Ce mandat de protection future qui couvre les situations d’incapacité peut être renforcé par un mandat à effet posthume en cas de décès du dirigeant, pour assurer la bonne gestion de la société par une personne de confiance durant la transmission du patrimoine aux héritiers, puis, pour veiller à sa bonne administration dans l’intérêt des héritiers.

À noter que les statuts de la société peuvent également prévoir toutes ces situations.

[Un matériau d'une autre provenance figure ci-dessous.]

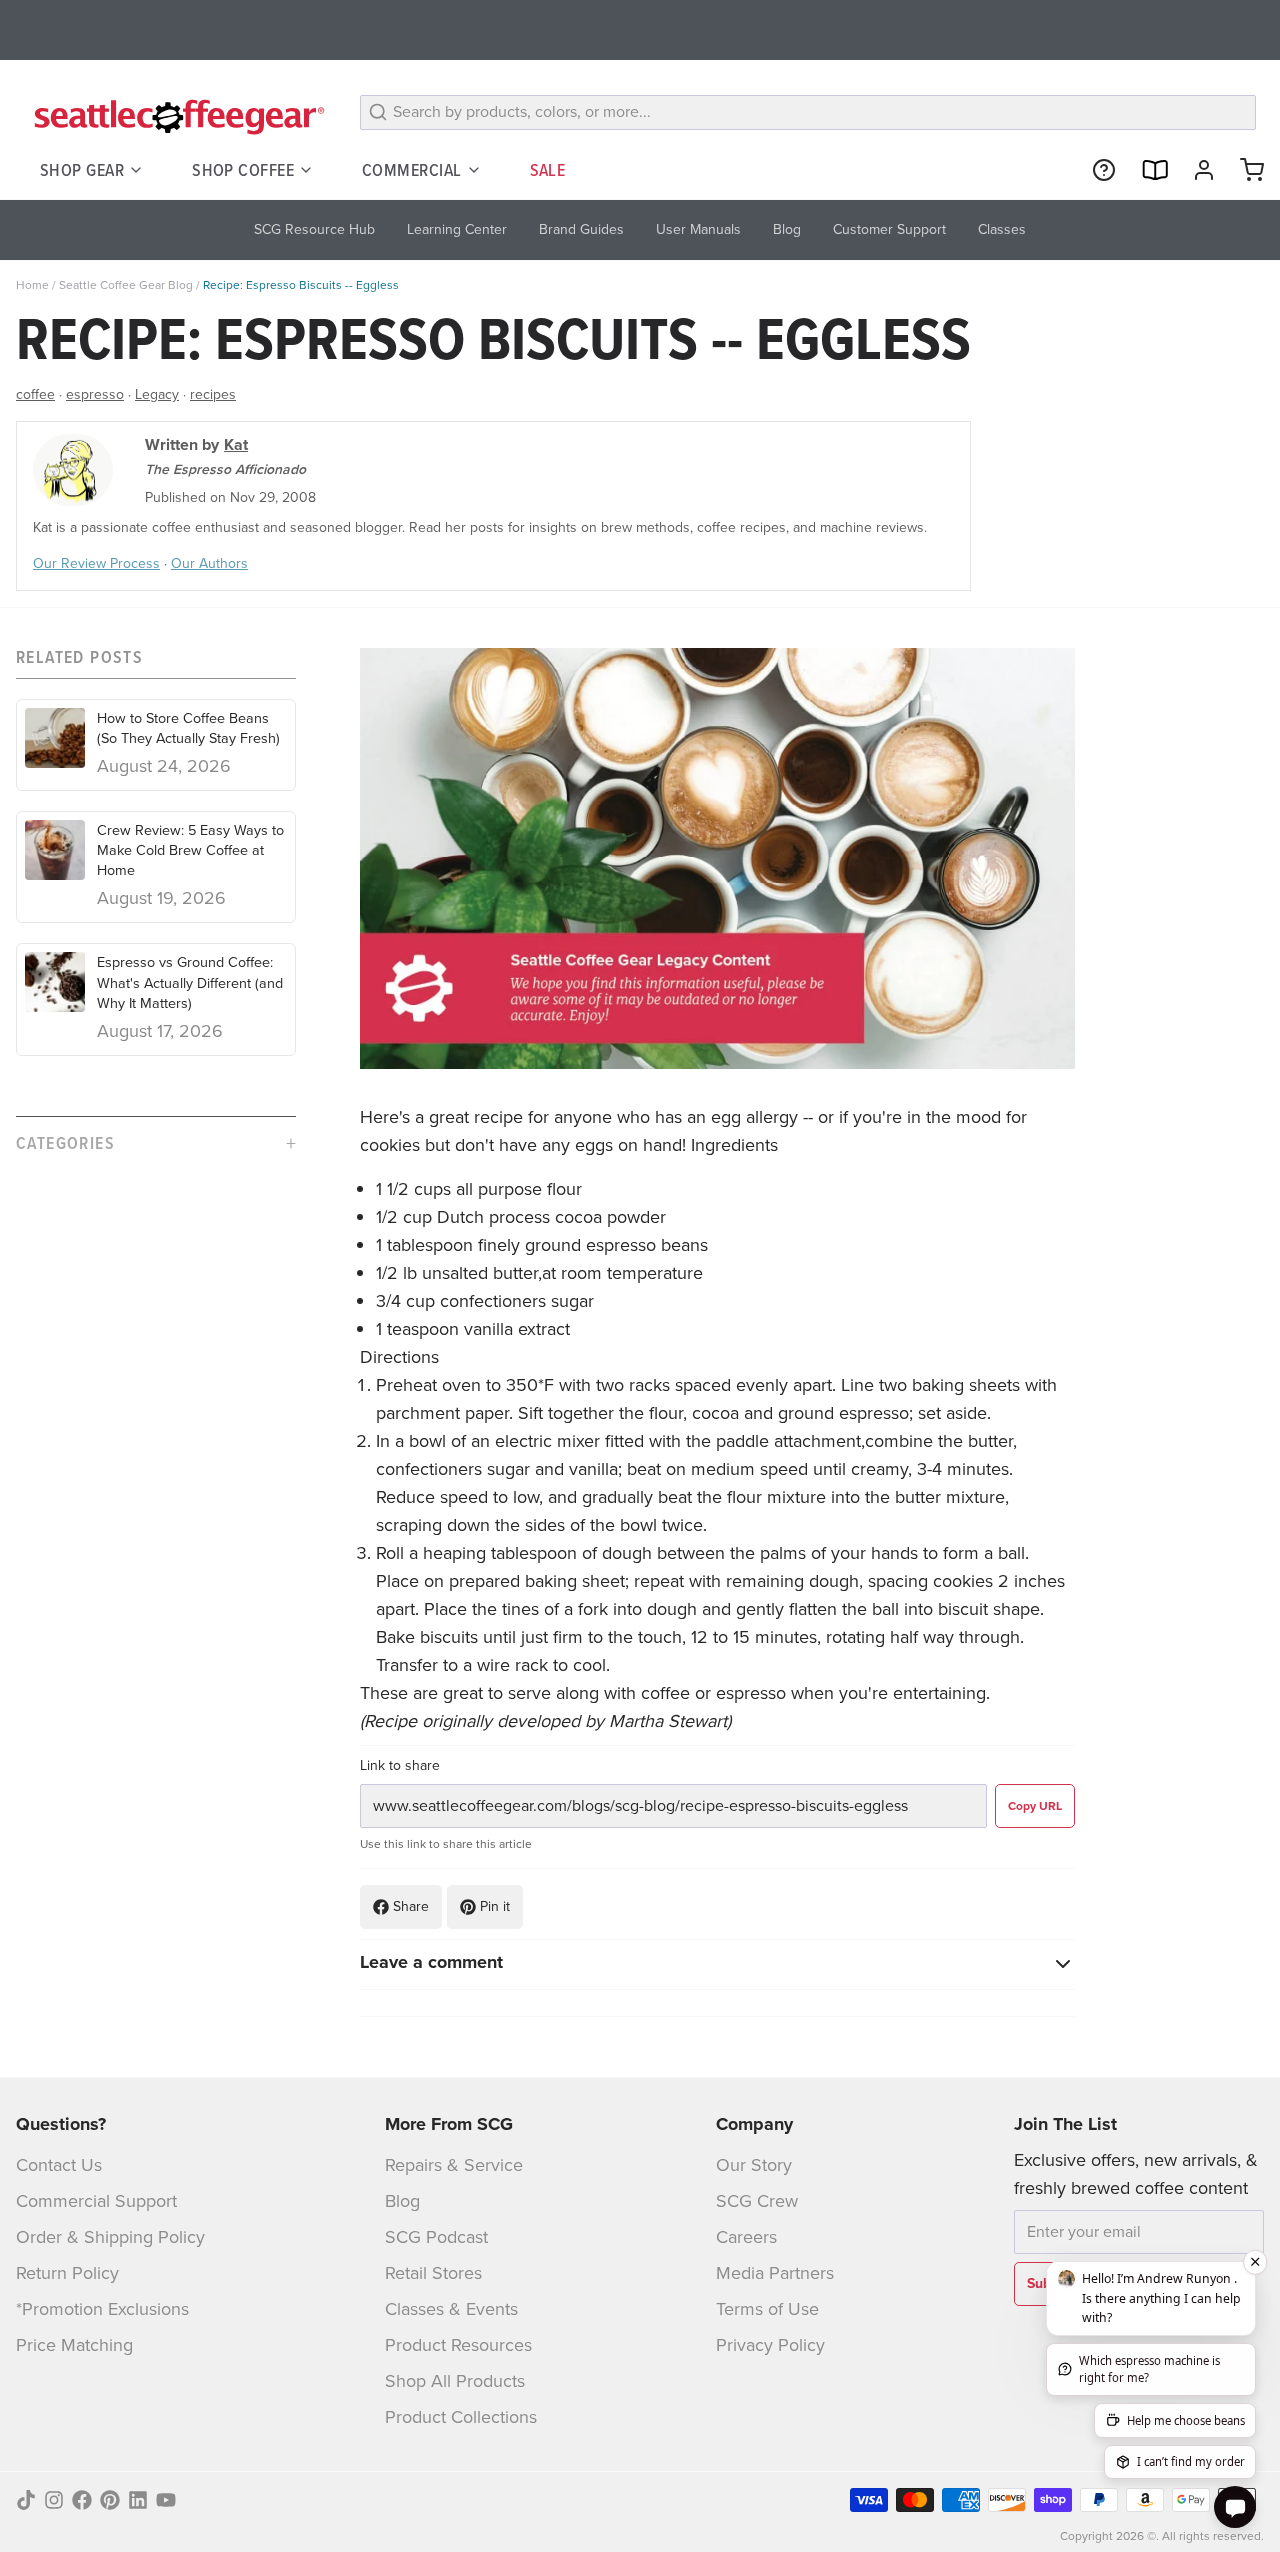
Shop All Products (455, 2381)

Adopter le bon régime matrimonial

Dans le régime matrimonial légal, hors contrat de mariage, une société ou une activité en statut libéral créée pendant le mariage avec des deniers communs, fait partie des biens communs des époux. En cas de divorce, le conjoint du dirigeant peut donc revendiquer la moitié de la valeur de ce patrimoine. Si le dirigeant veut rester seul propriétaire de l’activité, il devra dédommager son conjoint. D’où l’intérêt d’opter devant notaire pour le régime de la séparation de biens avant le lancement de l’activité, chaque époux n’étant propriétaire que de son patrimoine propre qu’il peut gérer comme il l’entend.

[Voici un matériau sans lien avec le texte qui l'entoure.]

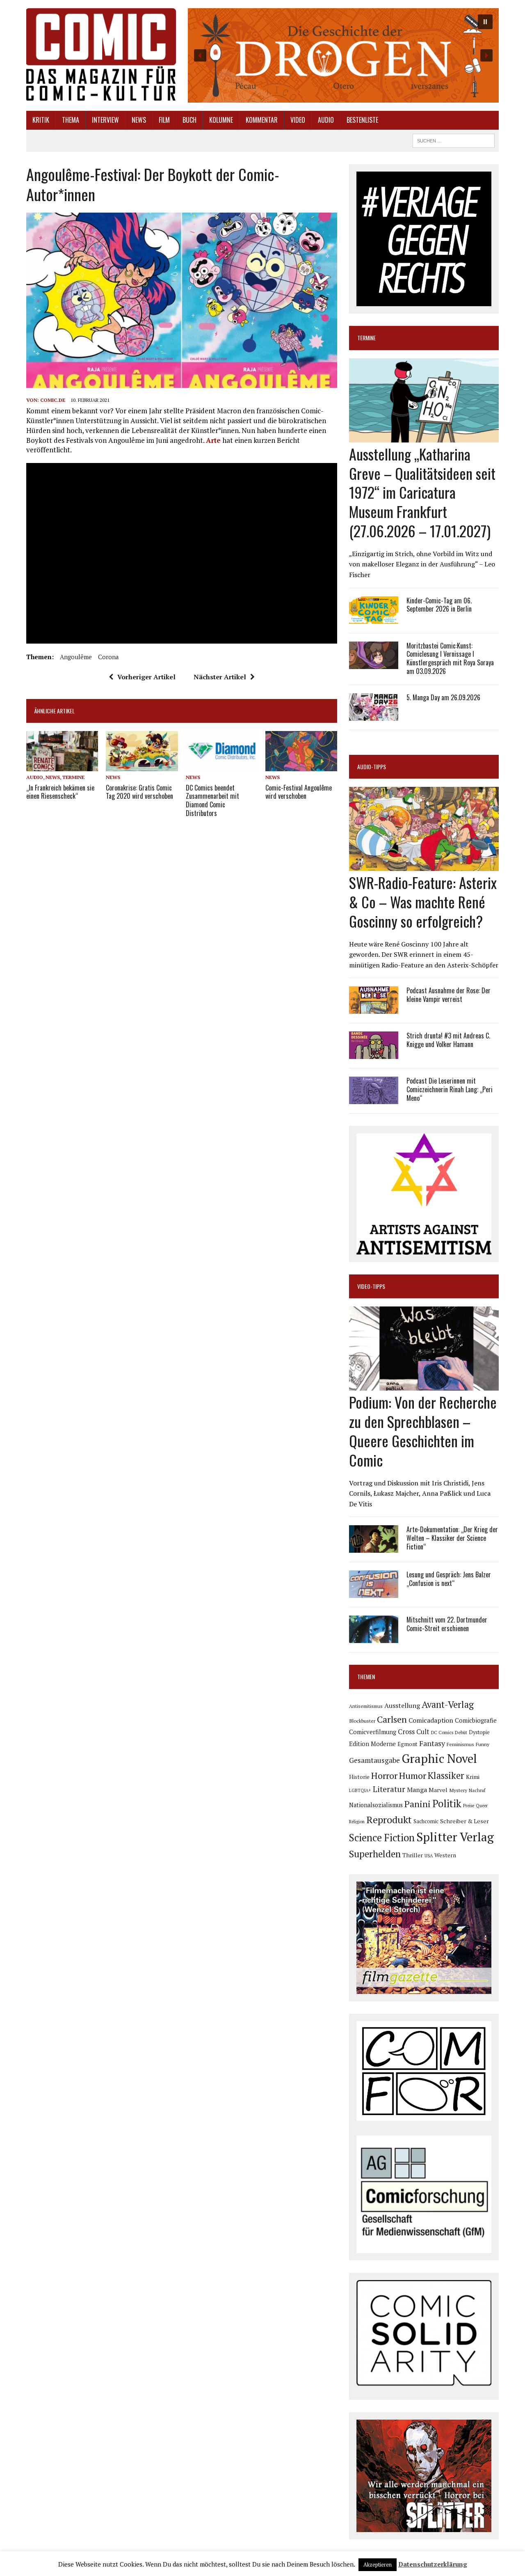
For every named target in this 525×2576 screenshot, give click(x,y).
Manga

Toutefois, les dirigeants d’entreprise qui souhaitent encadrer leur mariage par le seul régime légal de la communauté de biens réduite aux acquêts, sans que leur conjoint s’immisce pour autant dans la gestion de leur société, peuvent opter pour le statut de la SAS (société par actions simplifiée) pour leur activité. En effet dans cette société, le conjoint, même commun en bien, peut se voir privé du droit d’être associé, le dirigeant étant légalement le seul décideur.

Ce régime légal peut-être aménagé avec l’apport à la communauté de l’activité propre à un conjoint, en l’accompagnant d’une clause de reprise en nature dite " clause alsacienne ". Ainsi, en cas de divorce, chacun reprend les biens qu’il a apportés à la communauté.

Enfin, une clause d’agrément dans les statuts de la société permet également aux associés, en cas de divorce du dirigeant, de refuser l’entrée du conjoint dans le capital. Les associés conservent ainsi la direction de la société et procéderont au rachat des parts attribuées au conjoint.